After the endless commencement ceremony, the cap toss, and the droning luncheons with family and friends, comes the panic-induced question asked by the college graduate: What next?  Debut author Leigh Stein accurately captures this bewilderment and sense of loss experienced by so many Generation Yer’s post-college in her first novel The Fallback Plan (Melville 2012) due out in January.

Esther Kohler- Stein’s Juno-esque protagonist- graduated from Northwestern with a theater degree, a lot of expectations and dwindling self-esteem. Between the suffocating realization that she is back in her childhood bedroom and the disappointing relationships she encounters in her home town, she feels worthless and believes the best thing that could happen would be to catch a fatal illness, or a least one that would leave her severely debilitated.  As per the typical graduate, Esther’s entitlement begins to get the better of her until she lands a babysitting job through a friend of her father’s. Babysitting for the 4-year-old May Brown gives Esther purpose, even though she finds herself in the middle of a family still reeling from the death of their infant daughter.

It is through learning how to cope with the unstable, grieving personalities of May’s parents, Amy and Nate, that Esther becomes aware of her own losses, and by novel’s end we see her make a healthy transition through the five stages of grief to acceptance and the next step.

What I love so much about Stein’s short -the work spans only 110 pages- but timely novel, is the way it acknowledges (like bad breath) the painful predicament of an increasing number of college graduates today. Her narrative: sardonic, with a pace that ebbs and flows based on topic- is peppered with the cultural 90’s references (Mario Kart, Lisa Loeb) and alternative tastes (Gustav Klimt wallpaper, Kundera’s The Unbearable Lightness of Being) familiar to the liberal arts graduate.

Stein uses her narrative to do more than tell the story. By splicing it with detailed flashbacks of Esther’s childhood and scenes from an imaginary screenplay the protagonist claims she is working on, Stein illustrates the painful loss of identity experienced post-commencement; an identity that Esther tries to fill by reaching back to a past she cannot reclaim or grasping for accomplishments expected of her as a theater major.

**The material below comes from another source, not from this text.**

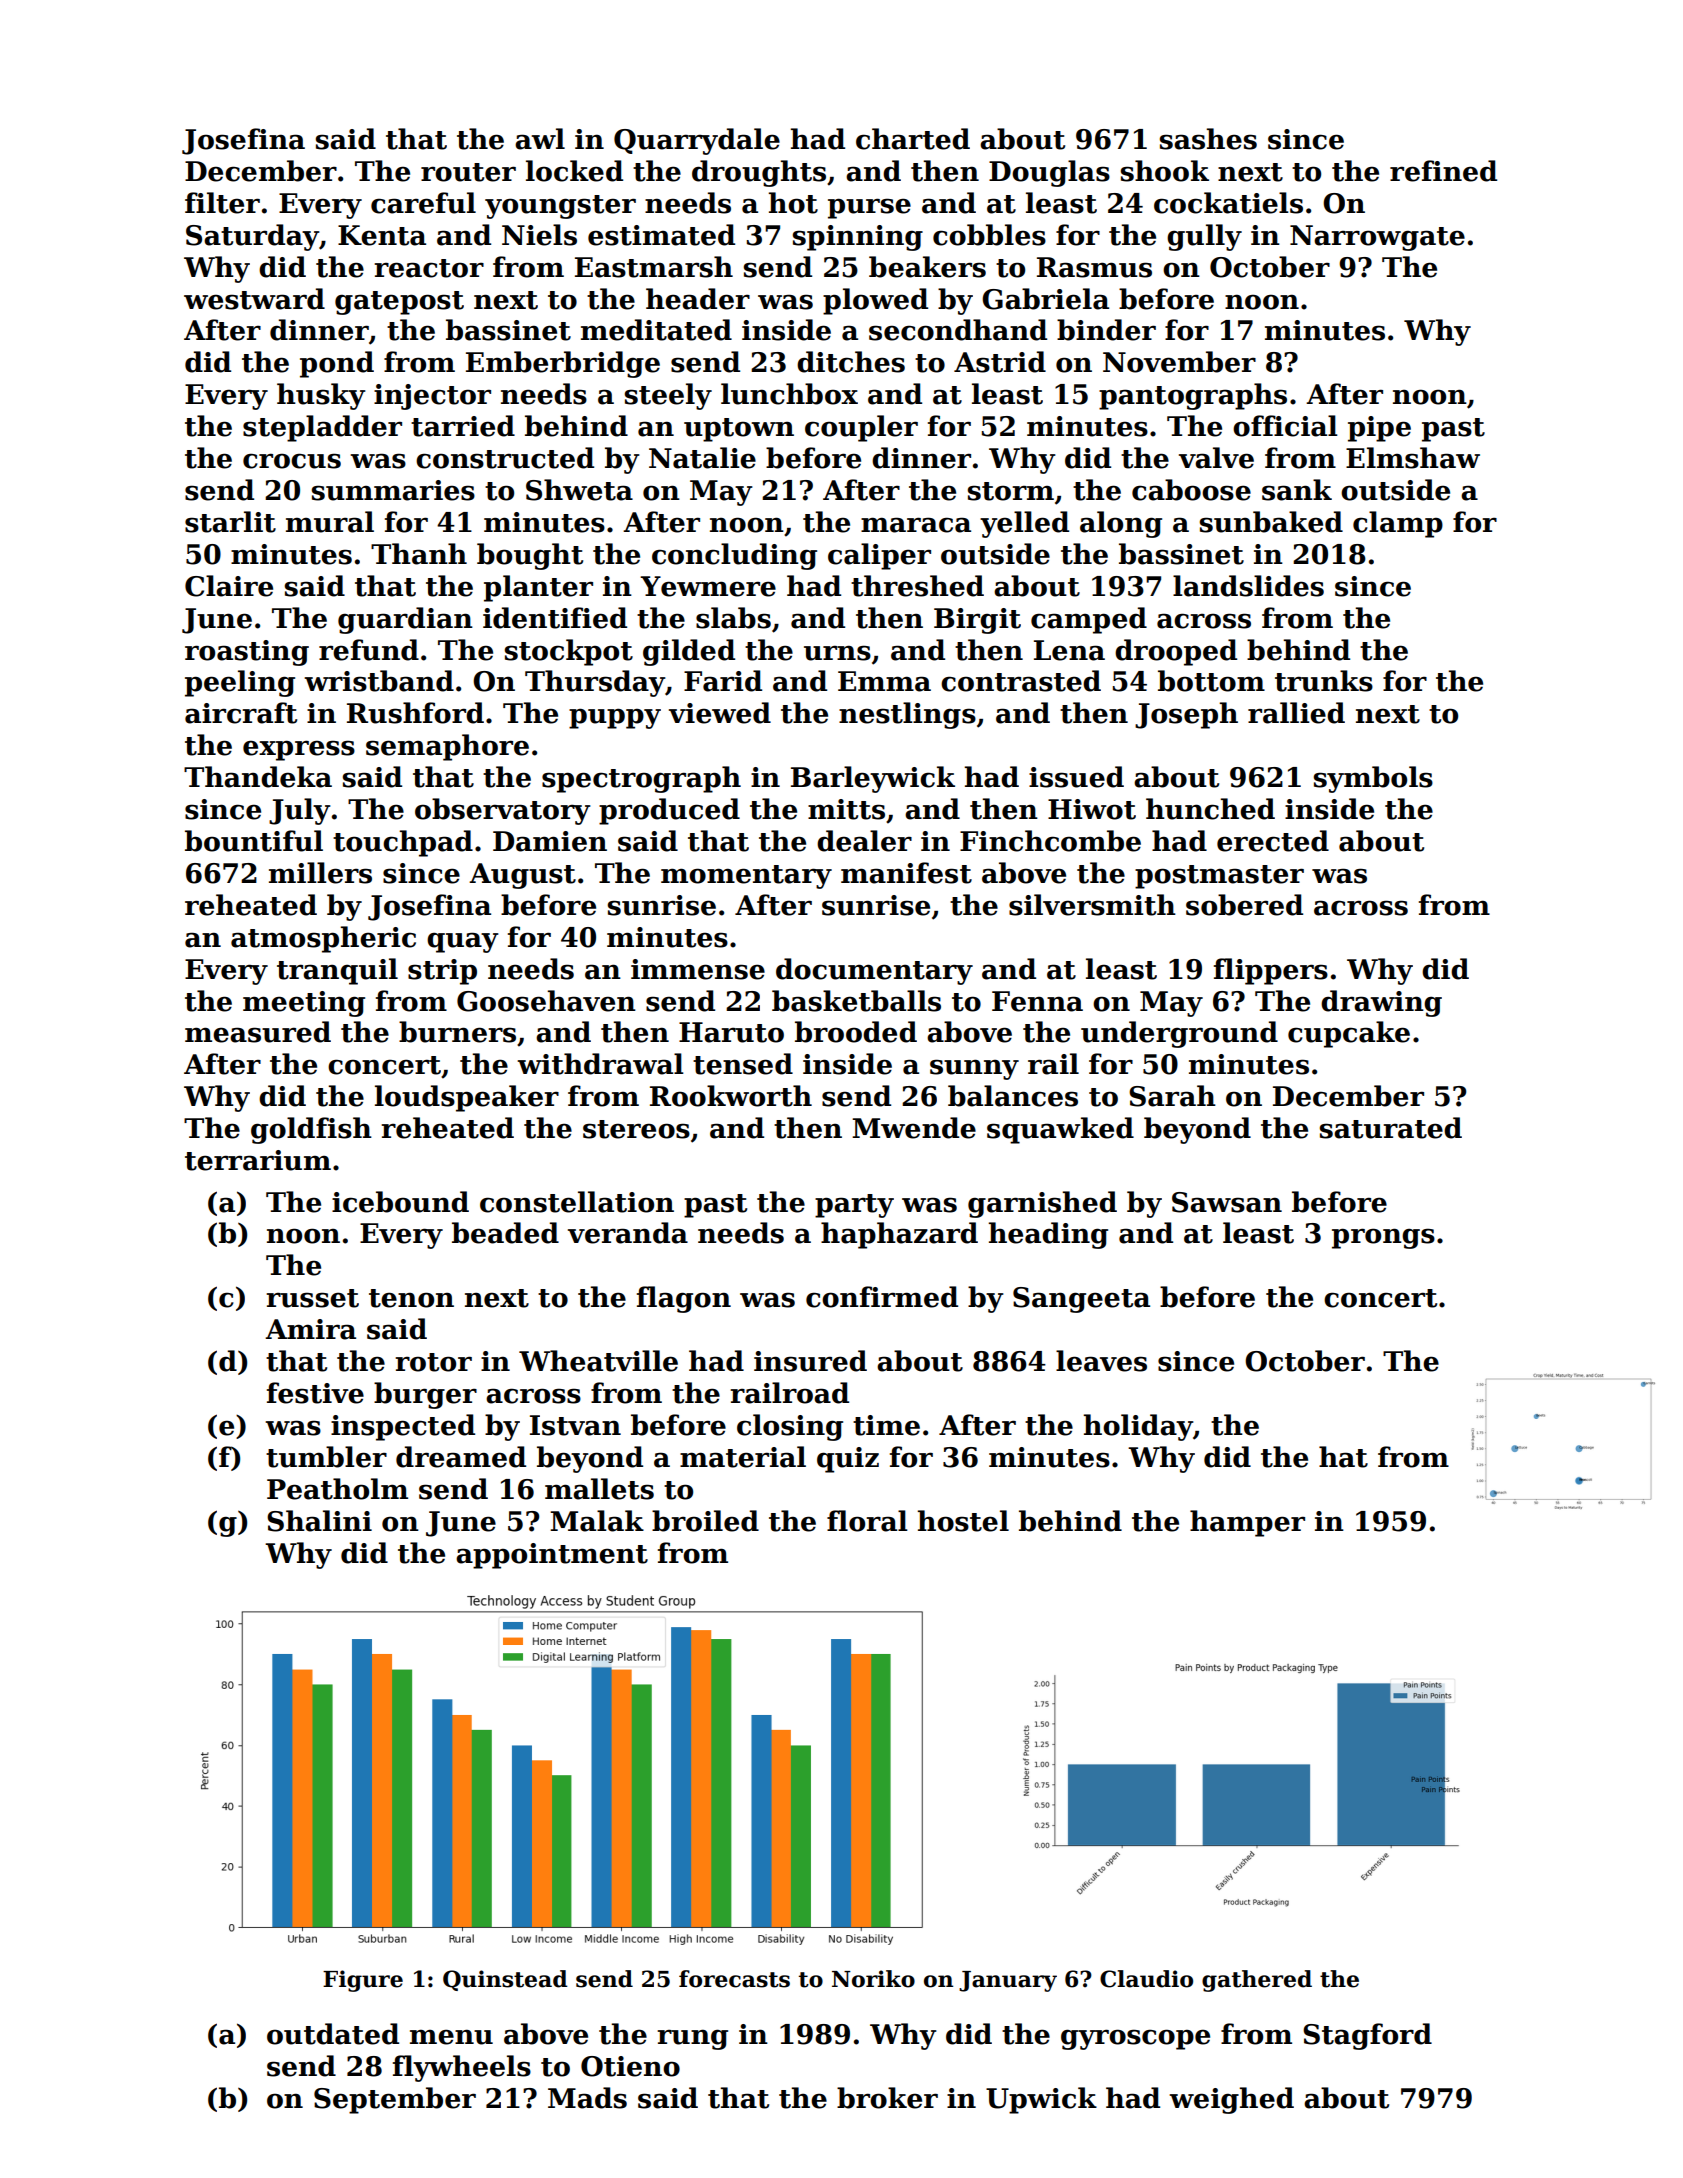  I want to click on floral, so click(867, 1521).
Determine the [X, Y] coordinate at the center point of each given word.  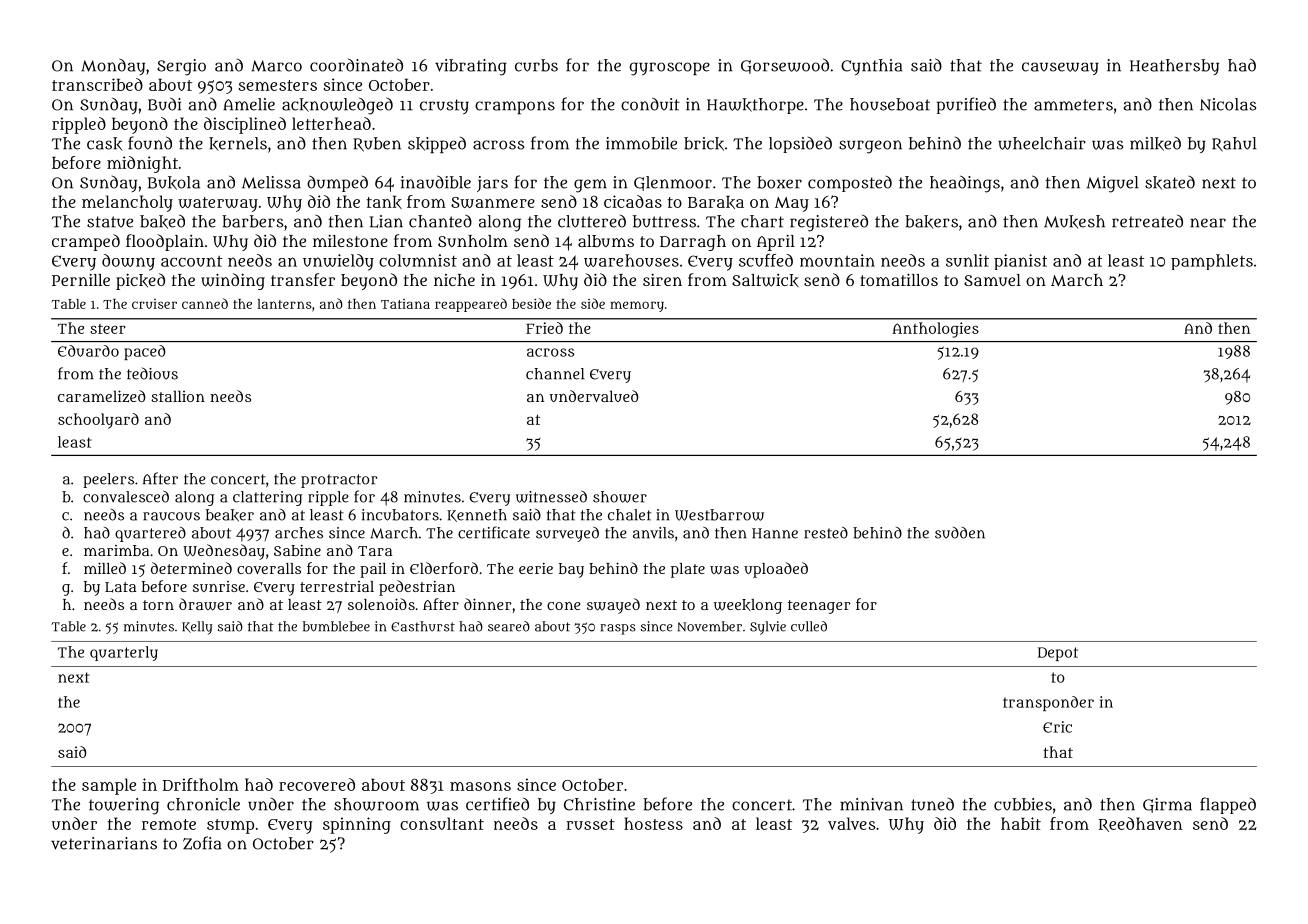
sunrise [219, 586]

The Fallback Plan also explores the poignant themes of grief and loss that surround not only death, but the transition into adulthood and its realities. Stein aptly names post-college disillusionment for what it is: a loss of dreams, childhood, and- if moving in with parents- of independence. It is only by owning the loss she feels-rather than filling it with something of temporary value- that Esther is able to recover and begin to answer the What’s Next question.

In reading Stein’s work, I laughed, cried, and learned a lot about myself and the post-grad plight. Looking forward to more humorous and insightful  works by this blooming writer!